Problem statement
Go through the following data and transcribe exactly the stretch of lines from the one holding "Collapse the General settings chevron arrow" to the one holding "Given: Toggle dark/light mode switch", both included.

Stored records:
--- --- ---

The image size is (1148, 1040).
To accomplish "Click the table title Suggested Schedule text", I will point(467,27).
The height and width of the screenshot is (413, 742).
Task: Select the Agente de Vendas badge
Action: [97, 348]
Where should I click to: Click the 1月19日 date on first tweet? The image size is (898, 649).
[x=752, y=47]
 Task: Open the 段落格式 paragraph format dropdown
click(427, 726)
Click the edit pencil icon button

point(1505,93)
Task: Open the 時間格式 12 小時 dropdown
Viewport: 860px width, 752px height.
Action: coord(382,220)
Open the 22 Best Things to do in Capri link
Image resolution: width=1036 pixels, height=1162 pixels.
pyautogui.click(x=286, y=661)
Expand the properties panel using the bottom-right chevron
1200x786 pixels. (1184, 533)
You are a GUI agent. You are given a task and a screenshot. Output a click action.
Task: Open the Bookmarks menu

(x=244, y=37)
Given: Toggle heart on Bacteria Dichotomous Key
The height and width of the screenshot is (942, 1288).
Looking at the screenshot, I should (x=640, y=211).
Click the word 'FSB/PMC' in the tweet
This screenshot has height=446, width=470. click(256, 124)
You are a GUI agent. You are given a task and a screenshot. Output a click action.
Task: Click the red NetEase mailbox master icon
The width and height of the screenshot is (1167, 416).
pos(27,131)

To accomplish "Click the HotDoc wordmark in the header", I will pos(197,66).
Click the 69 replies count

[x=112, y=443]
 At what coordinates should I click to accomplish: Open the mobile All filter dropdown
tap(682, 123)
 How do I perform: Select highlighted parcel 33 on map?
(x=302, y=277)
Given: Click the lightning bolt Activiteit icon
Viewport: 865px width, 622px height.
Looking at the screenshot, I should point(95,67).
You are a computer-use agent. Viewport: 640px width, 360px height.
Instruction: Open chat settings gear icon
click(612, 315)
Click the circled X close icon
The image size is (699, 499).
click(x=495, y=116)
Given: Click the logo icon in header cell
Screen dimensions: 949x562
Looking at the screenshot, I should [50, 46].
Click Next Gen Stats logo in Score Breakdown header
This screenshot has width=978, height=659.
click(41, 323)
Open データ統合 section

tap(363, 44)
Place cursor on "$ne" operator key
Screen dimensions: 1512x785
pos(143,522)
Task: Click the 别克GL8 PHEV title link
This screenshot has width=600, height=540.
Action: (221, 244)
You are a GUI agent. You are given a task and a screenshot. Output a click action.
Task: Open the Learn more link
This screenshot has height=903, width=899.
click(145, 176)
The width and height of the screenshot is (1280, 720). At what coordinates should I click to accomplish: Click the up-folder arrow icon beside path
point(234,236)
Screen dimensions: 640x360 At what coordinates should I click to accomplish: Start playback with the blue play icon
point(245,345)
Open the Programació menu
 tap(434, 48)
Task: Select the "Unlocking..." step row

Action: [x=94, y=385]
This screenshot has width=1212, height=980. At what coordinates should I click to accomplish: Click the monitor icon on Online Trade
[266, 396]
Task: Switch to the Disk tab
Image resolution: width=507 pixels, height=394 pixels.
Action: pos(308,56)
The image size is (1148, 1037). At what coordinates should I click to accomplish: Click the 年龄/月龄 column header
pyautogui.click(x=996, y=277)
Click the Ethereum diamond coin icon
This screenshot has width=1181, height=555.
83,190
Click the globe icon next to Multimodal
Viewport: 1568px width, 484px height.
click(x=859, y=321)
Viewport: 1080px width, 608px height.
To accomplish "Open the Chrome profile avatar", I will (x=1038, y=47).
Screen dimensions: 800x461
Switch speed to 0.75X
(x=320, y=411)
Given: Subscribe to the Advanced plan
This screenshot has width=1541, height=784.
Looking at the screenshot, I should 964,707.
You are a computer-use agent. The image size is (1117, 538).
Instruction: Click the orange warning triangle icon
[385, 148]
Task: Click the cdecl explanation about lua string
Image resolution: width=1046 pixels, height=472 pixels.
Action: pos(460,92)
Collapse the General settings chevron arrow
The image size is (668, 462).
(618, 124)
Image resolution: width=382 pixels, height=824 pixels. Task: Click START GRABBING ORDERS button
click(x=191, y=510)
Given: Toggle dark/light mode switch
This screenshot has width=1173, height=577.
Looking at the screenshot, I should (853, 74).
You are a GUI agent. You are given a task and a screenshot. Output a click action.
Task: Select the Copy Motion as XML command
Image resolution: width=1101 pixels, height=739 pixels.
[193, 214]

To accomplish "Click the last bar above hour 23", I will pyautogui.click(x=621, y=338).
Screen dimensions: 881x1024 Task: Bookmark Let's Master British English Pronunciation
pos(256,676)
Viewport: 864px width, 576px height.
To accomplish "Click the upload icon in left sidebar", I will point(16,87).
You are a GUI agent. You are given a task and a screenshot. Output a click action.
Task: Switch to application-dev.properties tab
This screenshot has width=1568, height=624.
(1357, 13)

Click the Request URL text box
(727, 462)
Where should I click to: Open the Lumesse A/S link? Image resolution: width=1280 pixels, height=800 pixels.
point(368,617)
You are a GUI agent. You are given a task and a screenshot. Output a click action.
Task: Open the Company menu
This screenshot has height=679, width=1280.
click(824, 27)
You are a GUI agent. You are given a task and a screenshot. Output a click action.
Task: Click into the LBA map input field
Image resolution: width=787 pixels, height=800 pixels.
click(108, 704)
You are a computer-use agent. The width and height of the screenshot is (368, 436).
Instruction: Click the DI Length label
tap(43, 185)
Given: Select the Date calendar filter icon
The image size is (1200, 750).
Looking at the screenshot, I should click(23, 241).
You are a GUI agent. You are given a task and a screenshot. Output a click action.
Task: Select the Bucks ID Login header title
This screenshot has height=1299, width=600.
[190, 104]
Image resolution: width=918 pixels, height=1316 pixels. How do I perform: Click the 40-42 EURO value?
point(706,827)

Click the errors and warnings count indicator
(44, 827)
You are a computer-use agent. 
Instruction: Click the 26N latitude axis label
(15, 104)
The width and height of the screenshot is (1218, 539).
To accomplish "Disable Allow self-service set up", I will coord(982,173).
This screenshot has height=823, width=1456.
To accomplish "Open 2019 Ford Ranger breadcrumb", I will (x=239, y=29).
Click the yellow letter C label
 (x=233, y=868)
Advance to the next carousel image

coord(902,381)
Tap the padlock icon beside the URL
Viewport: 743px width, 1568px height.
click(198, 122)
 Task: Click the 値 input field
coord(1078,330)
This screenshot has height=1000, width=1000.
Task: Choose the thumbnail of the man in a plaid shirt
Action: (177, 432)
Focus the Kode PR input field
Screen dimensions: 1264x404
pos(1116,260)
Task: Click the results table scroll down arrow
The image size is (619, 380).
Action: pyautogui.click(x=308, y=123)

--- --- ---

Your solution
Collapse the General settings chevron arrow
The image size is (668, 462).
(618, 124)
Image resolution: width=382 pixels, height=824 pixels. Task: Click START GRABBING ORDERS button
click(x=191, y=510)
Given: Toggle dark/light mode switch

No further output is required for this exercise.